## start ITEMS
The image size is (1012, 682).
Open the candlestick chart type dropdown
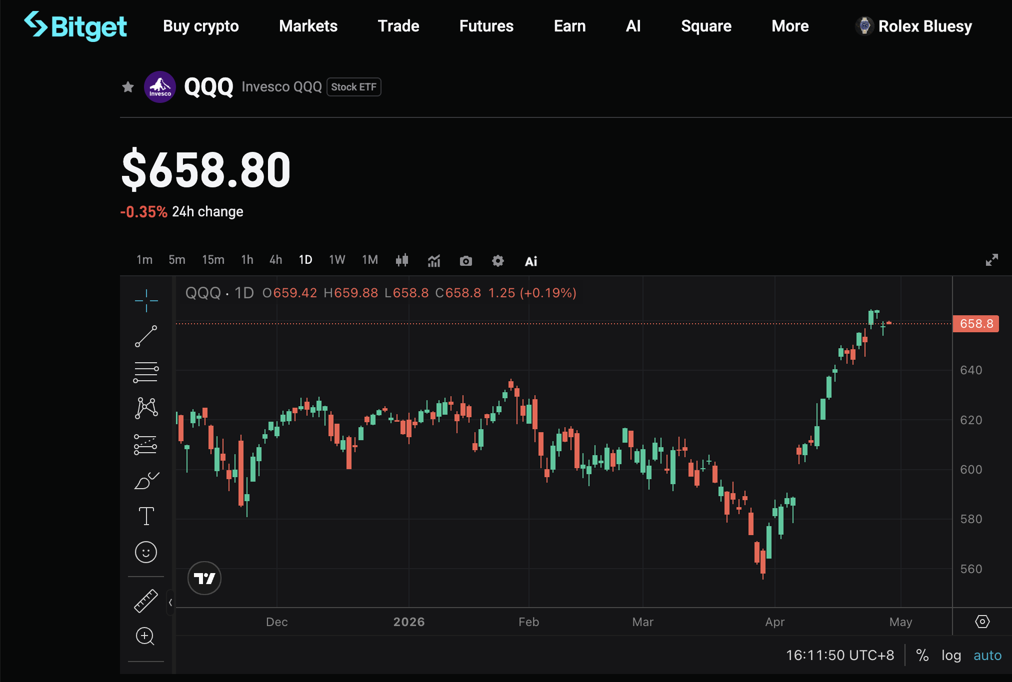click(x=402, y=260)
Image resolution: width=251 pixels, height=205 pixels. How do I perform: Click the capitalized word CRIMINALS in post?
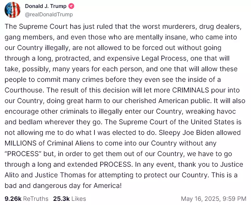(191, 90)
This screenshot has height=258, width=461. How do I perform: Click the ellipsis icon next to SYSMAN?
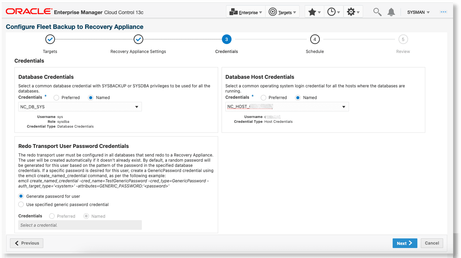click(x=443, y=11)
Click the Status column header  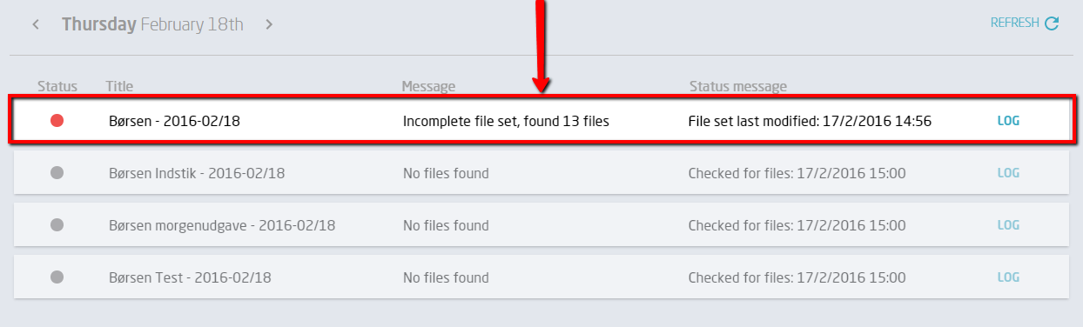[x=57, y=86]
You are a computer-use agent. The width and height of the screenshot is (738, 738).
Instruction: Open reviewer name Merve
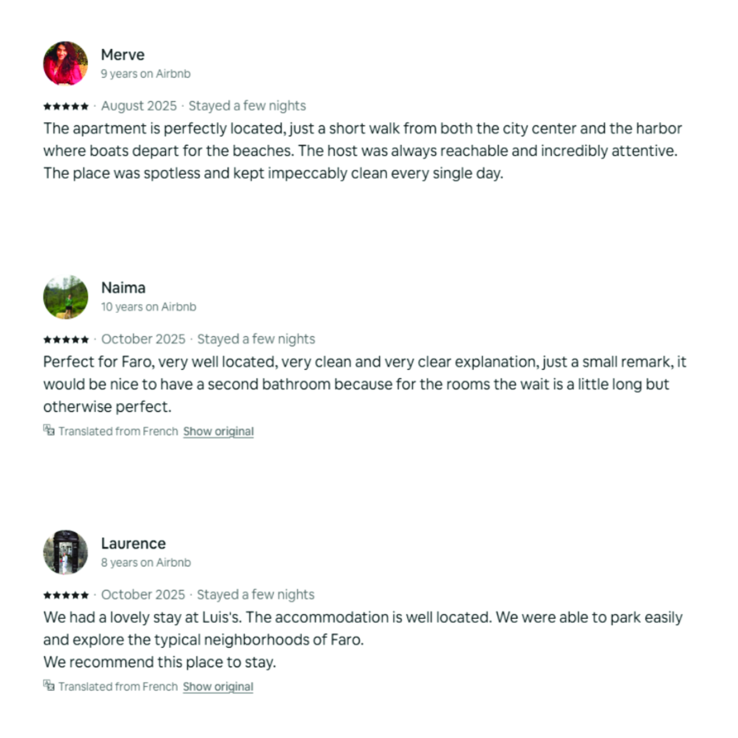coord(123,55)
## end ITEMS
SET EXERCISE
Copy out the part of the data that starts with the line containing "You are a computer-use" and runs through the end of the data, word for word. Leave out the pictures.

EXERCISE RESPONSE
You are a computer-use agent. The width and height of the screenshot is (738, 738).
Instruction: Open reviewer name Merve
coord(123,55)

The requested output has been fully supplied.